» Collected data
════
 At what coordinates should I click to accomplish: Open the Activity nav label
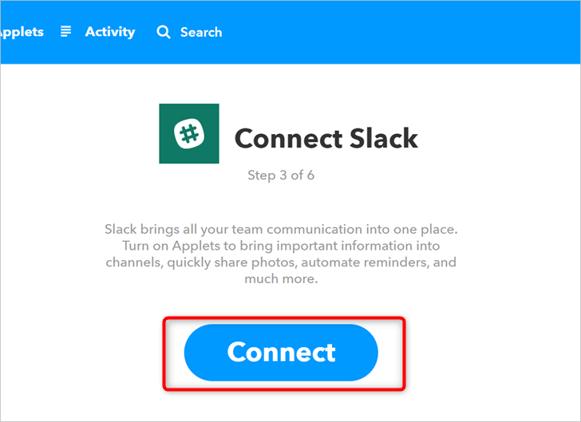pos(110,32)
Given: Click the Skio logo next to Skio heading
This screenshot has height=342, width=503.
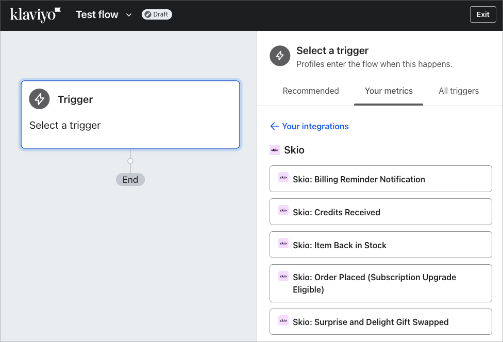Looking at the screenshot, I should pyautogui.click(x=275, y=150).
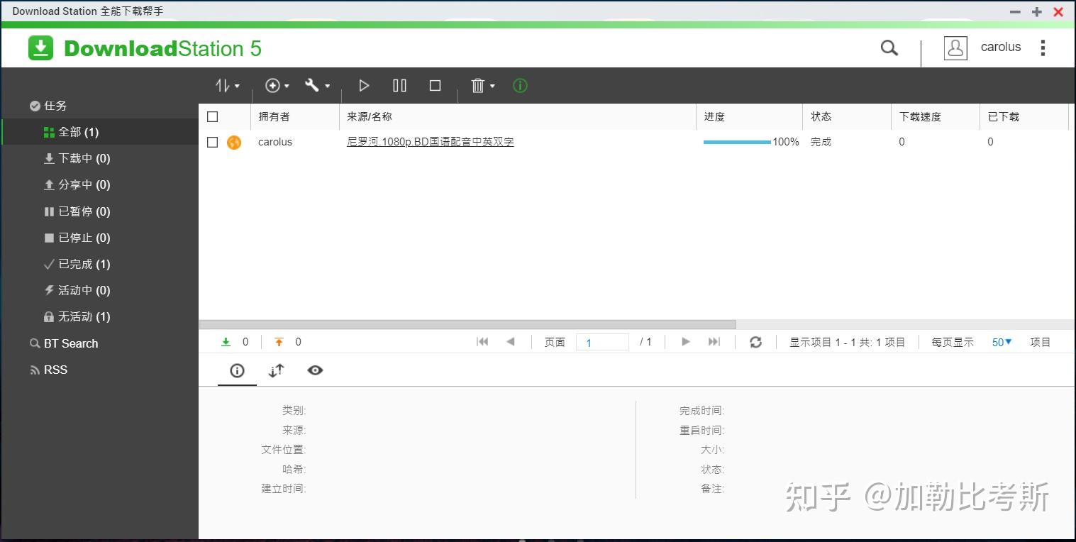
════
» ASSIGNMENT
Restate the entries above word for word, and keep the pictures out.

» TASK OUTPUT
 At what coordinates should I click to accomplish: Open the Activity nav label
pos(110,32)
Given: Click the Skio logo next to Skio heading
This screenshot has height=342, width=503.
Looking at the screenshot, I should pyautogui.click(x=275, y=150).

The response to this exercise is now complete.